Friday, August 04, 2006

Degrees of Wellness

Obviously when you are recovering from being ill you go through stages of wellness. I am now, happily, in the position where 95% of the time I feel recovered, to the point where I think I have fully recovered.

And then, every so often, something happens that makes you realise you still have a way to go.

Like today, mum and the kids and I went to the market and stopped off in a coffee shop for elevenses. As I was waiting at the counter for my order to be sorted, the man behind me in the queue started giving the girl behind the counter a REAL earful .. literally over nothing

But he was sooo arrogant, and sooo rude to her and to give credit where it is due, she was so polite and patient back, but the more helpful she was with him, the more aggressive he got with her.

I have to tell you, by the time my order was on the tray in front of me I was shaking so much I wondered would it all be spilt before I made it back to my seat!

Any sign of confrontation, even, apparently, when I'm not involved and I turn into Mr Jelly.

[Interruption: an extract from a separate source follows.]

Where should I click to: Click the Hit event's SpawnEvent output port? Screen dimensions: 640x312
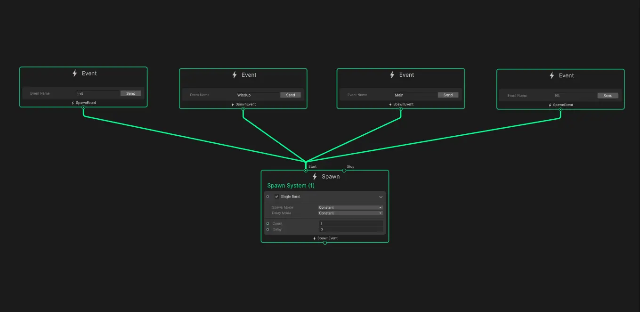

That'll have to be sorted before I go back to work!

Tuesday, August 01, 2006

Progress

Sometimes I do a wee bit of writing for an online satirical magazine. I have just filed my first report since December :-)

Now that's progress!

Soaked through to the knickers in Co. Fermanagh

We have just returned from a weekend camping trip, it was a planned trip - something we had organised to do a few weeks ago when the sun was gloriously shining and the temperatures were in the mid 20s.

So it was with some disappointment that we woke to dull skies on Friday, and even more disappointing to see the rain arrive later in the day. But we had packed the car and leave had been taken, so off we set on the 80 odd mile journey to the selected campsite in the lovely lakeland area of Co. Fermanagh.

As we travelled down the road the weather got worse and worse to the point were the window wipers were on full speed and still were not clearing the windscreen :-(

The Killyhevlin Hotel looked VERY tempting as we passed it, however camping had been promised and camping it had to be. When we arrived at the site the fun really started. In faith, I was totally unprepared for putting up a tent in the rain, especially rain of the kind last seen when Noah built the ark. And so it was that I was soaked through to my knickers before we had even managed to get the tent out of the boot of the car.

It gets to the stage were you give in and admit there is no point trying to avoid getting soaked, and just pretend you are standing in a shower, albeit with all your clothes on! (At least thats not a first for me)

Of course, it doesn't help to see all the caravan and motorhomes rolling up and just plugging in. At least none of the owners had the nerve to wave at us out through the window.

Eventually the tent went up, round about the same time the rain eased to simply torrential. Although the bedrooms were dry, there were puddles in the front part of the tent Dr Foster would have been wary of, but at 11 o'clock at night, clothes stuck to me, hair plastered to my head and shoes squelching, I didn't really care. Having peeled off the wet layers and then put on every other item of clothing I had with me to try and generate some heat in my poor body, I hit the sack.

We woke in the morning to silence ... what?? No rain!! As we peeped out the door of the tent it quickly became obvious that two of the three other tents that had been pitched beside us the night before had disappeared. Packed up early and gone home, or simply floated down the campsite onto the Lough?? We never found out.